Kündigung nach Mietminderung
07.03.2006 | ARAG | Düsseldorf
Weist eine Mietwohnung eindeutige Mängel auf, dürfen Mieter die Miete kürzen, um so den Vermieter zur Beseitigung der Mängel zu veranlassen. ARAG Experten empfehlen aber, dies nicht ohne den Rat eines Anwaltes, des Mietervereins oder eigener Information über die angemessene Höhe zu tun. Schießt der Mieter bei der Höhe der Minderung weit über das Ziel hinaus, droht ein fristloser Rauswurf. So geschehen in Berlin: Ein Mieter in Berlin hatte über Monate die Miete fast vollständig einbehalten. Daraufhin erhielt er die fristlose Kündigung.
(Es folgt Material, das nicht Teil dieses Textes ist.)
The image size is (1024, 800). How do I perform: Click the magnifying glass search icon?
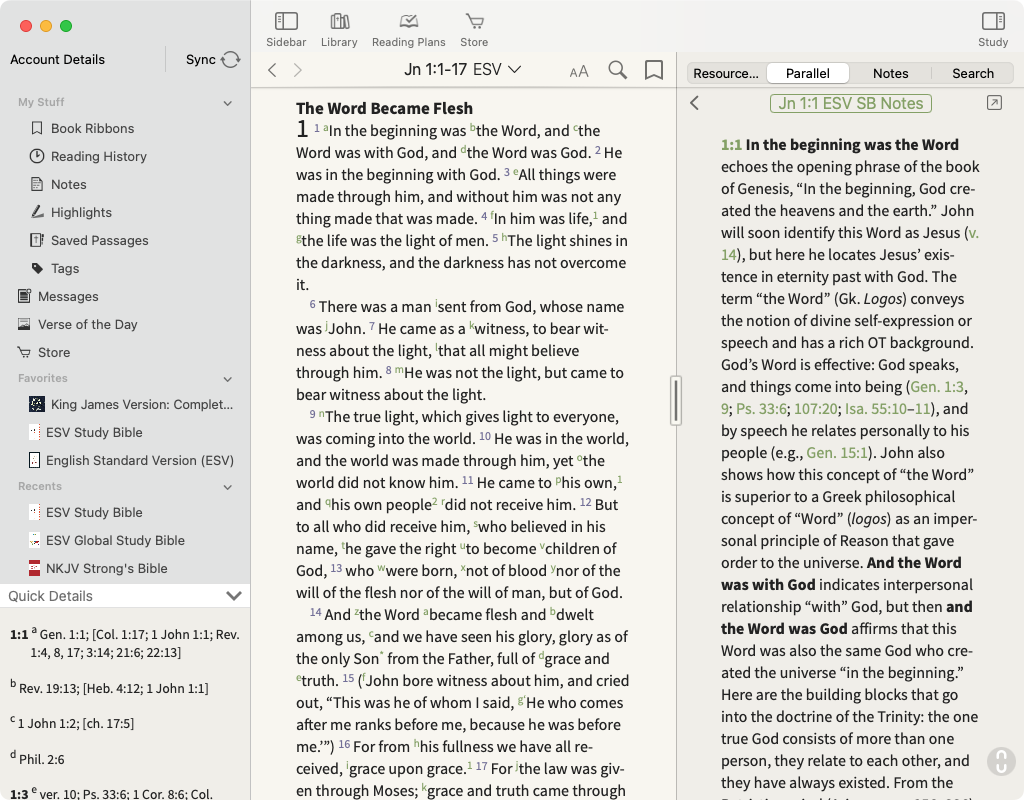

Als es zum Rechtsstreit kam, konnte der Mieter die Mietmängel nicht beweisen, obwohl er mit mehreren Monatsmieten im Rückstand war. Die Richter hielten ihm zwar zugute, dass er sich als Laie bis um das Doppelte der zulässigen Minderung verschätzen könne, doch muss er die Mängel korrekt angeben und belegen. Der Rausschmiss wäre somit rechtens (LG Berlin, Az.: 64 S 111/05).